In Scripture, the people of God are often referred to as a flock of sheep (Isa 40:11; Jer 13:17; Matt 26:31; John 21:15; l Pet 5:2). In fact, sheep have many traits which remind us of new Christians learning to grow up in the Lord:

  1. They are totally dependent upon their shepherd (Gen 4:2; 1 Sam 17:20, 28).

Sheep must be led to pasture and water. They must be rested when weary, and healed when hurt. Their very lives depend upon the care of their shepherd.

  1. They have a very poor sense of direction (Ps 119:176; Isa 53:6; Jer 50:6; Ezek 34:12).

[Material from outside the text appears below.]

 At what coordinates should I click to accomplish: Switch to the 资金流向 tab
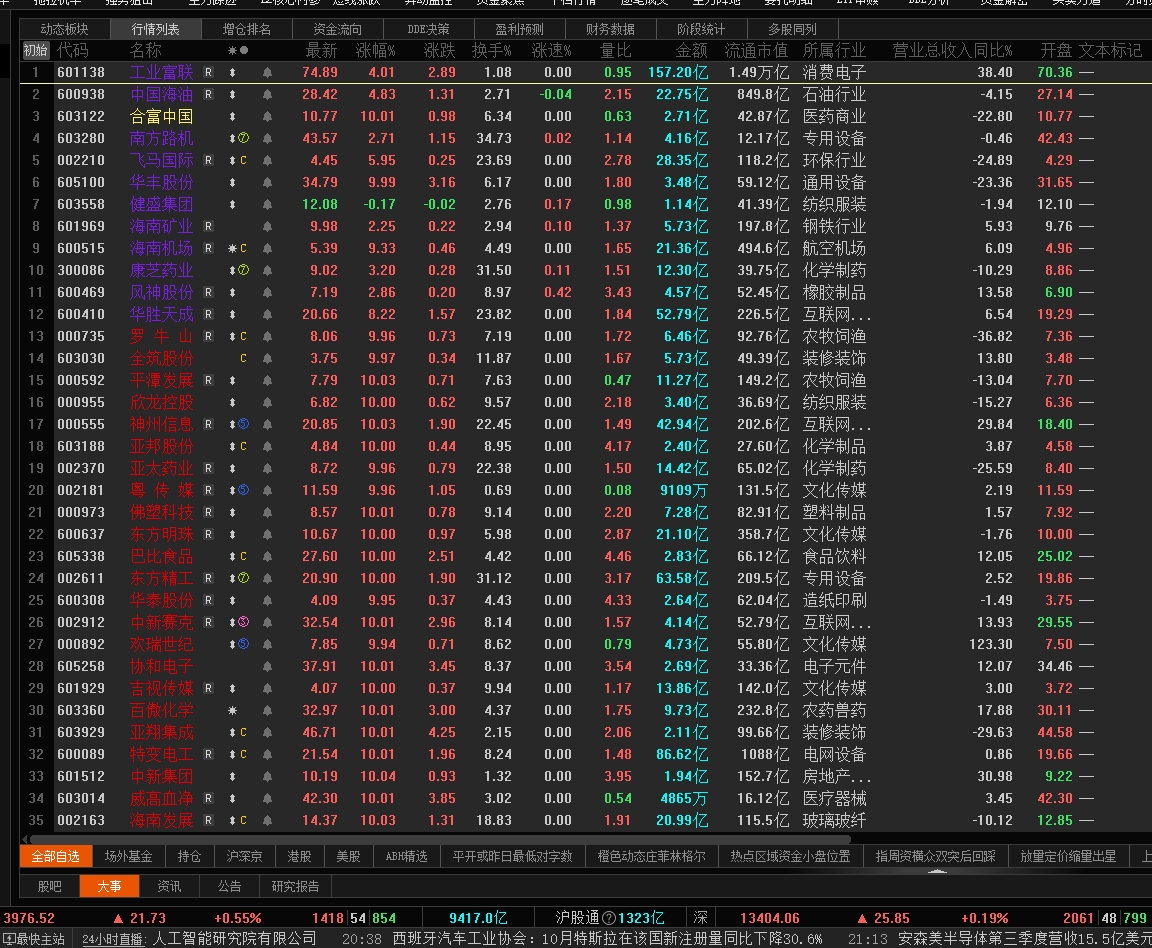pyautogui.click(x=338, y=29)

If sheep are left to themselves, they tend to wander off and get lost. As a rule, they cannot find their way home. The shepherd must search them out and bring them back to the fold.

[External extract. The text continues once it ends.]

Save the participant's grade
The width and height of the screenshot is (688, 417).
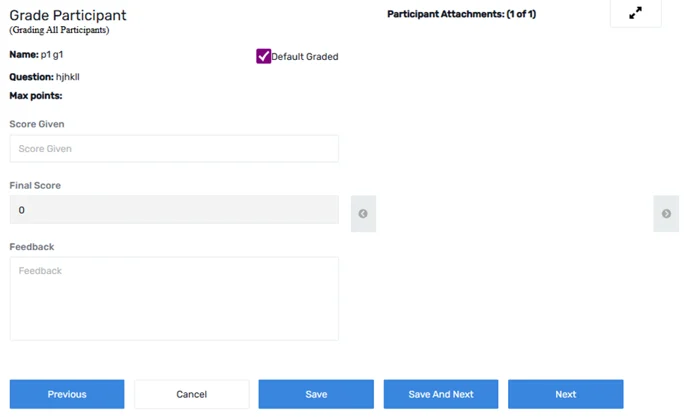click(x=316, y=394)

They have very little means of defense
(Matt 10:16; Num 32:24).

Sheep do not have sharp claws or teeth. They cannot run very fast. If left to themselves, they could not survive. They would soon fall prey to wild animals. They are safe only when brought together in a fold. They are truly dependent upon their shepherd for their protection.

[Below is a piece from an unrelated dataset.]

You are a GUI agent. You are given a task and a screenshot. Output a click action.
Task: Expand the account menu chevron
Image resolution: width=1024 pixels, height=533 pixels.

Sheep do have some very fine qualities, however. They produce meat, milk and wool which provide food, drink and clothing. They have the ability to hear and follow their shepherd like no other animal.

God wants His people to show these same good qualities. He also knows our need to be led, fed and protected. Therefore, He has given to the Church the shepherd-like ministry of the “pastor”.

A. The Definition Of Terms

Poimen: The term refers to one who tends a flock or keeps sheep -a shepherd. It is a word used ten times of actual shepherds of sheep (Matt 9:36; 25:32; Mark 6:34; Luke 2:8, 15, 18, 20; John 10:2). It is used eight times of Jesus as the chief Shepherd (Matt 26:31; Mark 14:27; John 10:11, 12, 14, 16; Heb

13:20; l Pet 2:25). It is translated only once as “pastor” when refer­ring to a person’s ministry in the church (Eph 4:11).

Poimaino: The term means to tend, keep, lead and feed the flock. It is twice used of actual sheep (Luke 17:7; l Cor 9:7). It is used once of Jesus as tending Israel (Matt 2:6). It is used to describe the care that the shepherds who are under the Great Shepherd, Jesus, should give to the flock (John 21:16, Acts 20:28; l Pet 5:2). It is used once of false shepherds who are interested only in feeding and caring for themselves (Jude 12).